▶ **Task to complete**
Reproduce each of the following rows verbatim, keeping every character and line unchanged.

━━ Input records ━━

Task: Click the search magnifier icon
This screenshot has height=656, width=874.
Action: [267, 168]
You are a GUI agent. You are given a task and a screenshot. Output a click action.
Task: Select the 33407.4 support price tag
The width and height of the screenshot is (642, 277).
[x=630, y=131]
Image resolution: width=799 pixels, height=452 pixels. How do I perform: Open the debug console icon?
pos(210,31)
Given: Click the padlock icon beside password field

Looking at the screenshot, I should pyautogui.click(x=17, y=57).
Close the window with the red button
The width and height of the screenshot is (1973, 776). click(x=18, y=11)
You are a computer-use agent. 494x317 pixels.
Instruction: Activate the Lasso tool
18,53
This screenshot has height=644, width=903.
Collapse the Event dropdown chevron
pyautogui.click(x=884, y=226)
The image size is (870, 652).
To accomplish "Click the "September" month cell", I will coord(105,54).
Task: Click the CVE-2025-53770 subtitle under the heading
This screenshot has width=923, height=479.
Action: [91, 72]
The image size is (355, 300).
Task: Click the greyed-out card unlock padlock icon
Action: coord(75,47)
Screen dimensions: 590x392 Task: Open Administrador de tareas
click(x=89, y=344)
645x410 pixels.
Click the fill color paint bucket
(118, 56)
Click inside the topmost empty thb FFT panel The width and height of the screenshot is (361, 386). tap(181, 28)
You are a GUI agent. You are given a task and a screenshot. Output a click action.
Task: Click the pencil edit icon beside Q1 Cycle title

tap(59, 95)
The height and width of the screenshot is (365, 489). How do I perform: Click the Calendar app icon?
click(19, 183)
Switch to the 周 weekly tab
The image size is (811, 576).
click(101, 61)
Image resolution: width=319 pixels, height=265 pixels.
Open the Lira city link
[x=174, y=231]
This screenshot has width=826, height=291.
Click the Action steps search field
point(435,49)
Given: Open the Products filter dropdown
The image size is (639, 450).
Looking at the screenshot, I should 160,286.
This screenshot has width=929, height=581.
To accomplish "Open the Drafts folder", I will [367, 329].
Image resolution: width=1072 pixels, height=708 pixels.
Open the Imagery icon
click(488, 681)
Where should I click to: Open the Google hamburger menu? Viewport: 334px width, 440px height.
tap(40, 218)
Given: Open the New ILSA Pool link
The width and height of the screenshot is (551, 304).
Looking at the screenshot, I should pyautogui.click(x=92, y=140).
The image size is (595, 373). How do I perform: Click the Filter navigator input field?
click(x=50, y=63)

━━━

▶ **In response**
Task: Click the search magnifier icon
This screenshot has height=656, width=874.
Action: [267, 168]
You are a GUI agent. You are given a task and a screenshot. Output a click action.
Task: Select the 33407.4 support price tag
The width and height of the screenshot is (642, 277).
[x=630, y=131]
Image resolution: width=799 pixels, height=452 pixels. How do I perform: Open the debug console icon?
pos(210,31)
Given: Click the padlock icon beside password field

Looking at the screenshot, I should pyautogui.click(x=17, y=57).
Close the window with the red button
The width and height of the screenshot is (1973, 776). click(x=18, y=11)
You are a computer-use agent. 494x317 pixels.
Instruction: Activate the Lasso tool
18,53
This screenshot has height=644, width=903.
Collapse the Event dropdown chevron
pyautogui.click(x=884, y=226)
The image size is (870, 652).
To accomplish "Click the "September" month cell", I will coord(105,54).
Task: Click the CVE-2025-53770 subtitle under the heading
This screenshot has width=923, height=479.
Action: [91, 72]
The image size is (355, 300).
Task: Click the greyed-out card unlock padlock icon
Action: coord(75,47)
Screen dimensions: 590x392 Task: Open Administrador de tareas
click(x=89, y=344)
645x410 pixels.
Click the fill color paint bucket
(118, 56)
Click inside the topmost empty thb FFT panel The width and height of the screenshot is (361, 386). tap(181, 28)
You are a GUI agent. You are given a task and a screenshot. Output a click action.
Task: Click the pencil edit icon beside Q1 Cycle title

tap(59, 95)
The height and width of the screenshot is (365, 489). How do I perform: Click the Calendar app icon?
click(19, 183)
Switch to the 周 weekly tab
The image size is (811, 576).
click(101, 61)
Image resolution: width=319 pixels, height=265 pixels.
Open the Lira city link
[x=174, y=231]
This screenshot has width=826, height=291.
Click the Action steps search field
point(435,49)
Given: Open the Products filter dropdown
The image size is (639, 450).
Looking at the screenshot, I should 160,286.
This screenshot has width=929, height=581.
To accomplish "Open the Drafts folder", I will [367, 329].
Image resolution: width=1072 pixels, height=708 pixels.
Open the Imagery icon
click(488, 681)
Where should I click to: Open the Google hamburger menu? Viewport: 334px width, 440px height.
tap(40, 218)
Given: Open the New ILSA Pool link
The width and height of the screenshot is (551, 304).
Looking at the screenshot, I should pyautogui.click(x=92, y=140).
The image size is (595, 373). How do I perform: Click the Filter navigator input field?
click(x=50, y=63)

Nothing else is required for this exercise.